Responding to the threads initial question;
YES!!!
YES!!!
TV's first interracial kiss was on Star Trek.
Responding to the threads initial question;
YES!!!
^I never said it wasn't forced.
Star Trek for me is about a story, not just constantly blowing things up and shouting. For me at the moment Star Trek is dead because I can't see what they can do other than keep rehashing old story lines and switching what happens to who. If we want new story's etc. we have to explore very late 24th century early 25th. Going forward is the best possible way to 'revive' trek. What Abrams has done 'could' have worked but Into Darkness killed it for me. I couldn't believe what I was watching. This is best example of someone who doesn't care for Star Trek, he just wanted another action movie. The writing was LAZY as hell. Shit I think my 3 year old son could have come up with something better.
Star Trek for me is about a story, not just constantly blowing things up and shouting. For me at the moment Star Trek is dead because I can't see what they can do other than keep rehashing old story lines and switching what happens to who. If we want new story's etc. we have to explore very late 24th century early 25th. Going forward is the best possible way to 'revive' trek. What Abrams has done 'could' have worked but Into Darkness killed it for me. I couldn't believe what I was watching. This is best example of someone who doesn't care for Star Trek, he just wanted another action movie. The writing was LAZY as hell. Shit I think my 3 year old son could have come up with something better.

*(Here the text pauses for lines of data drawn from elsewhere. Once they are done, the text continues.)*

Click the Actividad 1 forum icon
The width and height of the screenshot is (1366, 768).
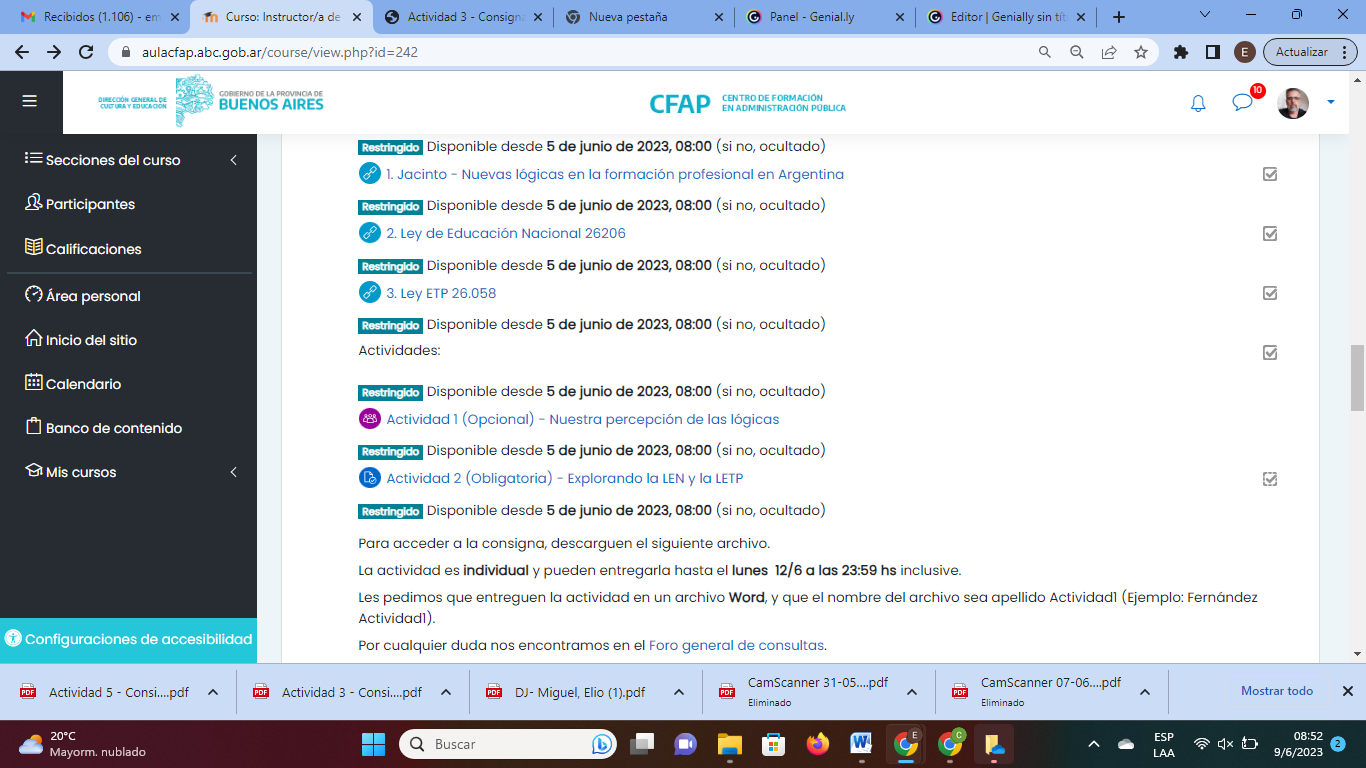370,419
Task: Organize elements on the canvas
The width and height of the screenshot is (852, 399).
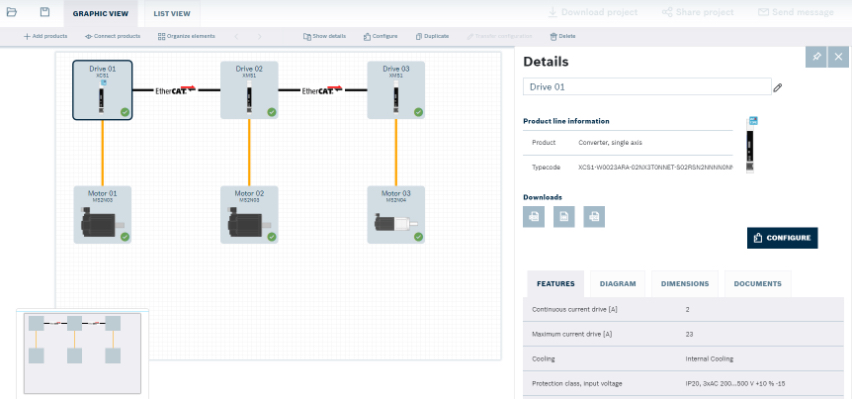Action: [x=186, y=36]
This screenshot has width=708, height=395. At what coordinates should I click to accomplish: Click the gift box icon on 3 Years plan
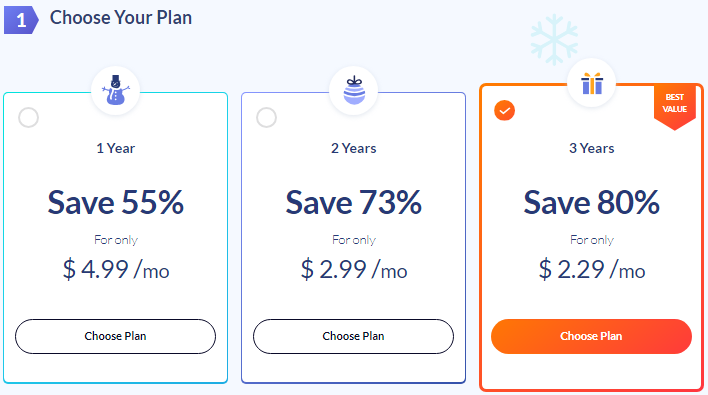click(592, 84)
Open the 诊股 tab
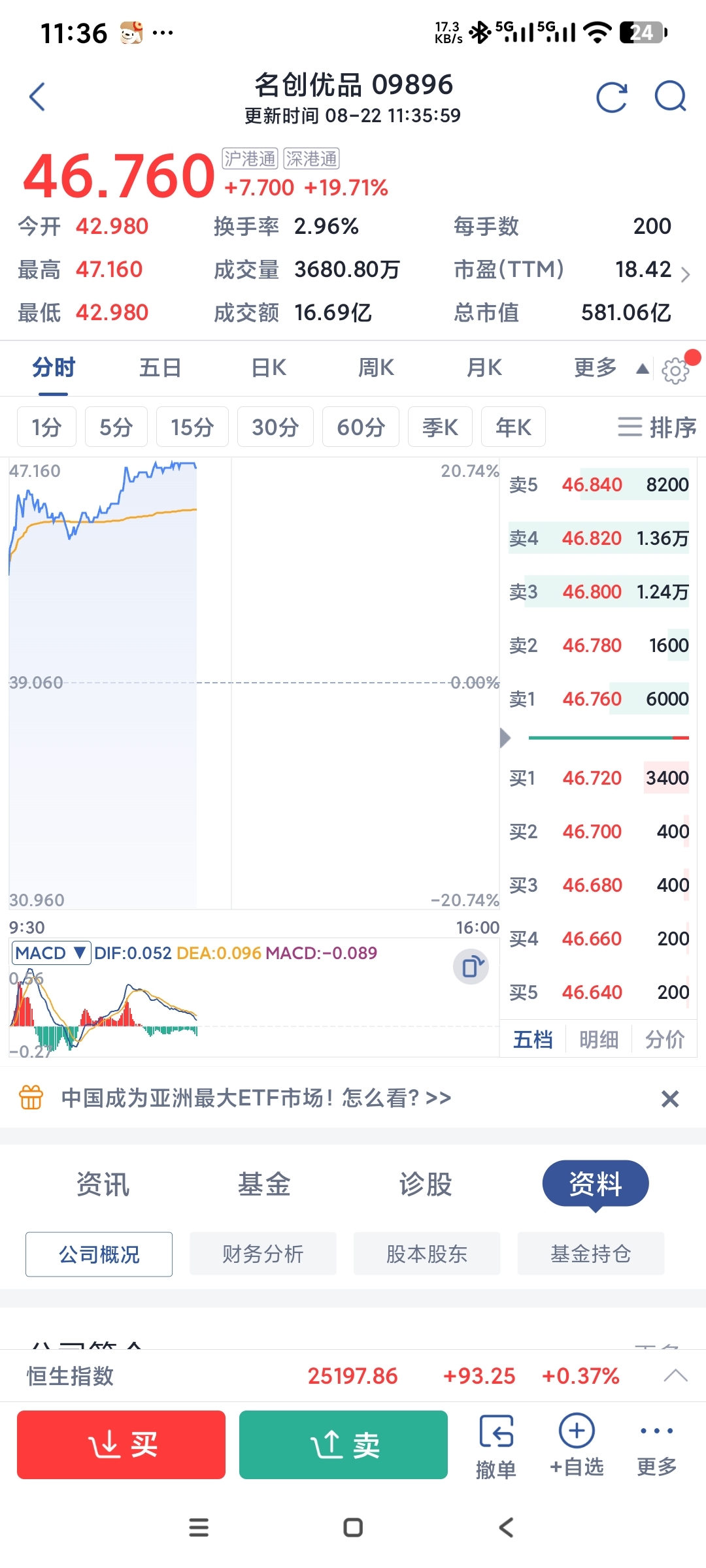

Well said. I've mentioned a few times Into Darkness for me was Abrams cherry picking plot elements from across the franchise, changing them to suit, putting it all in a blender and boom, you have a "new" movie. Even though there wasn't anything in it we hadn't already seen before. Somehow I expect his third movie will be like this too. If you're going to go out of your way to invent a clean slate universe, do something original with it!
Star Trek has been rehashing plots since season one of TOS. TMP was a rehash of "The Changeling". TWOK brought back a villain from TOS. TVH was a time travel story reminiscent of at least three TOS episodes. TNG and show that followed mixed and matched TOS characters. The Next Generation films desperately tried to duplicate the success of TWOK and TVH.
There was a kot of story in both of Abrams films. If someone can't see the story through the "explosions" I think the problem might lie with them.
Into Darkness offered us nothing new, I learnt nothing new.
Sure it does, there are several hundred hours of it.The "Prime Timeline" doesn't actually exist.
The "Prime Timeline" doesn't actually exist.
I think fans are making a distinction that exists nowhere except inside their own heads.
There is no a single cohesive overarching "prime" universe. Whether fans want to admit it or not, TMP was the first Trek reboot. The next film, TWOK, was another reboot. There is almost no reconciling Nick Meyer's Trek with Gene Roddenberry's. In Nick Meyer's Trek, Starfleet is unapologetically full military and Klingons have pink blood. TNG was Roddenberry rebooting himself, and the other spinoffs are derivative works created by other people. Fans consider all of this one vast universe only by ignoring the myriad contradictions between the various visions of the various creators and producers.
Abrams vision of Trek is no more or less valid than Nick Meyers'. And I say that as one who is not a fan of the Abrams movies. Let's just stop pretending that every derivative work of Trek to ever hit the airwaves or movie theater is all one unified whole. It ain't. It's no more one unified whole than the original Sherlock Holmes stories, the movies with Basil Rathbone, the new Sherlock with Cumberbatch, and the animated series SHERLOCK HOLMES IN THE 22ND CENTURY represent a unified whole.
I think the problem is -- and no insult is intended to anyone -- that some fans who call themselves Star Trek fans are really "Rick Berman Trek spinoff" fans. That was merely one vision of Star Trek; it had its day mostly in the 1990s, but that day is done. Star Trek needs to move on.
Again, I don't like the Abrams films, but I'm hopeful someday for a good reboot, with no baggage at all from any 1990s derivative TV series.
You know, I keep vowing not to get sucked into one of these time sinks again ('cause, deadlines!), but then somebody insists (again) that all "real" fans reject the reboot or suggests that anybody who doesn't is some shallow newbie who doesn't know what Trek is really all about. Or doesn't have the right fannish credentials. Or isn't a fan for the "right" reasons.
If somebody likes or doesn't like the reboot, fine. But don't presume you speak for "the fans," no matter what side of the timeline you fall on!
So let's lay off the "More Trekkie than thou" stuff, please.
Alos, let's not delude ourselves into believing that the Star Trek that you think is 'better' is going to come back. Even if the next movie fails artistically and commercially, the kind of Star Trek you want won't be brought back just to suit aging fans who won't be living long enough to see any future Star Trek movies or TV shows (most likely). It will be the younger generations who've grown up with the most current Star Trek that Paramount and CBS are going to cater to. Face it: the Star Trek that you knew is finished (except for fan shows).
^Except for fan shows, books, and games, which I think may last longer than the reboot, should part 3 fail.